Polynices and Eteocles killed each other in single combat at the seventh gate of Thebes during the siege known as the Seven Against Thebes. After the other six champions had fought at their assigned gates -- with catastrophic results including the thunderbolt death of Capaneus and the earth swallowing Amphiaraus -- the brothers met at the final gate for the duel that everyone knew was inevitable. Euripides' Phoenician Women provides the most detailed account: Eteocles landed the first significant wound with a spear-thrust to Polynices' side. Polynices struck back, wounding Eteocles in the shoulder. They closed with swords. Eteocles used a Thessalian feint, withdrawing his lead leg to draw Polynices forward, then driving his sword into his brother's belly. Polynices fell but was not yet dead. As Eteocles leaned in to strip his armor, Polynices drove his own sword upward into his brother's chest. Both died on the field. Their mutual slaughter fulfilled their father Oedipus's curse that they would divide their inheritance by the sword.
What is the difference between Polynices and Eteocles?
The brothers held opposing positions in the succession crisis that defined their lives. Eteocles was the brother who held the throne of Thebes and refused to relinquish it, making him the city's defender when war came. Polynices was the exiled brother who organized a foreign army to reclaim the throne by force, making him the attacker. Their names encode this opposition: Eteocles means 'truly glorious' or 'of true renown,' suggesting legitimate authority, while Polynices means 'much strife,' suggesting the conflict he would bring. Ancient sources differ on which brother bore greater moral responsibility. Eteocles broke a sworn agreement to alternate the kingship, which makes him an oath-breaker. Polynices brought a foreign army against his own city, which makes him a traitor. Greek tragedy generally refused to declare one brother right and the other wrong, presenting their conflict as a collision of equally valid and equally destructive claims. Their symmetrical deaths -- each killing the other -- reinforce this moral equivalence.
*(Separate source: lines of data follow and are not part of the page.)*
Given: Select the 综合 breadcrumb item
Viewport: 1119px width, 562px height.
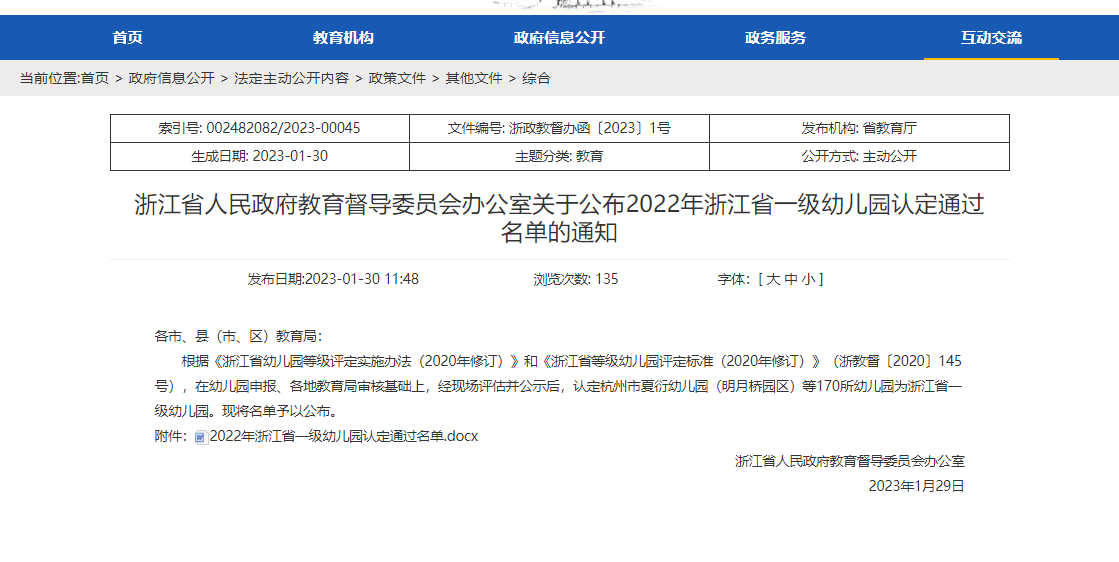Looking at the screenshot, I should 536,78.
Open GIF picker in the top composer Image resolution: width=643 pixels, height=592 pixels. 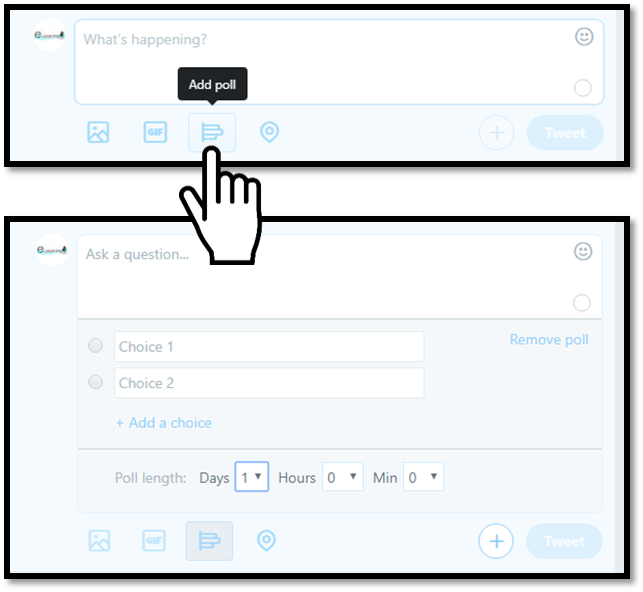[x=155, y=132]
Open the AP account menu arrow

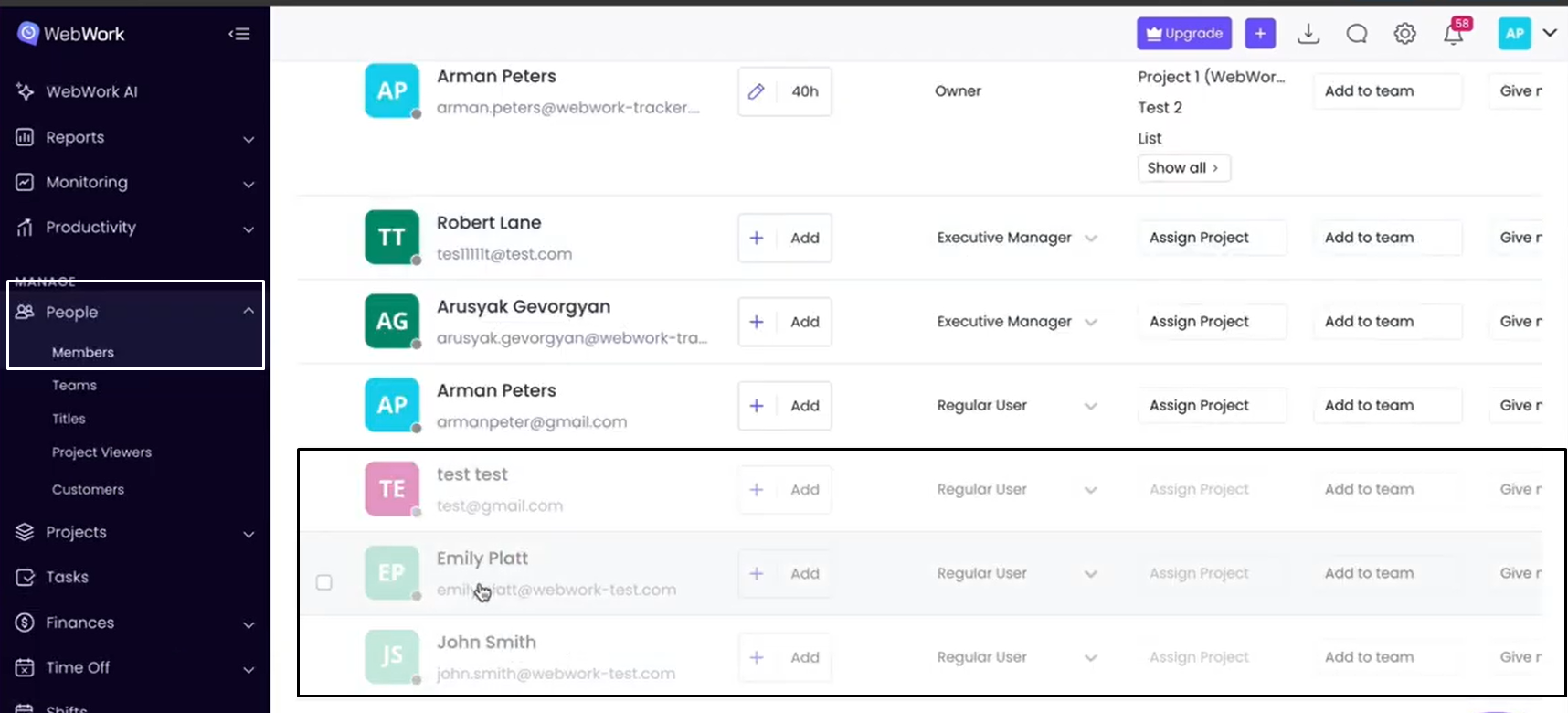tap(1550, 33)
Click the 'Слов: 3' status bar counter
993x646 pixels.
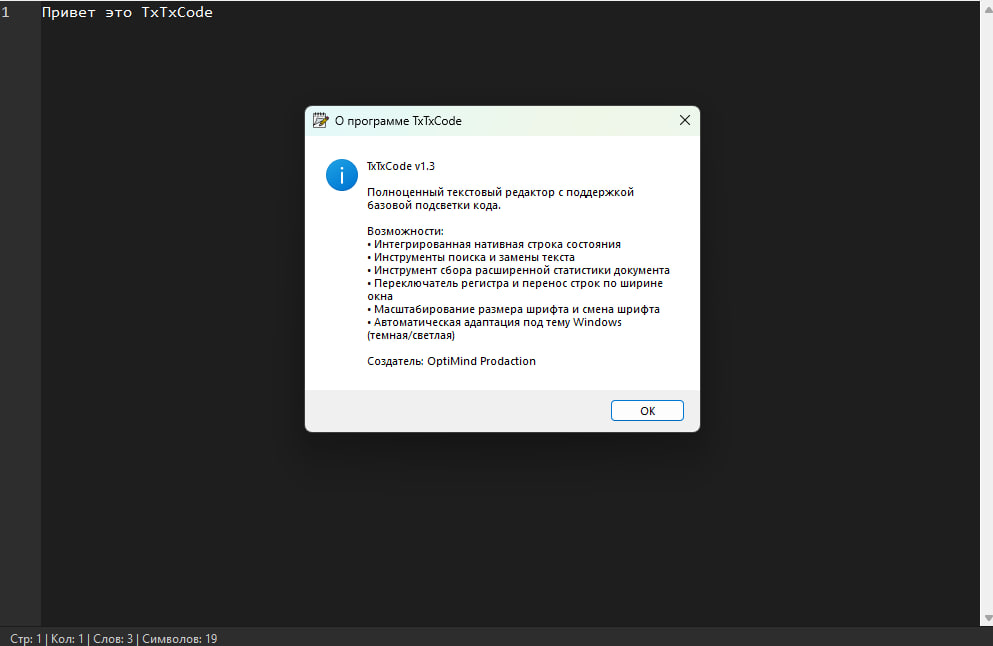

What happened after Polynices and Eteocles killed each other?
The brothers' mutual killing produced two major consequences. First, Creon, brother of Jocasta and uncle to the dead princes, assumed the throne of Thebes and issued an edict that Eteocles, the city's defender, would receive full burial honors while Polynices, the attacker, would be left unburied -- the most severe punishment in Greek religious thought, as it condemned the dead person's soul to wander without rest. Antigone, the brothers' sister, defied Creon's decree and buried Polynices, an act of familial and religious duty that led to her imprisonment and death. This crisis is the subject of Sophocles' Antigone, the most performed Greek tragedy in the Western tradition. Second, ten years after the failed expedition, the Epigoni -- sons of the original Seven champions -- organized a second campaign against Thebes and succeeded in conquering the city. Alcmaeon, son of the seer Amphiaraus, also killed his mother Eriphyle as his father had commanded, generating a further cycle of guilt and purification.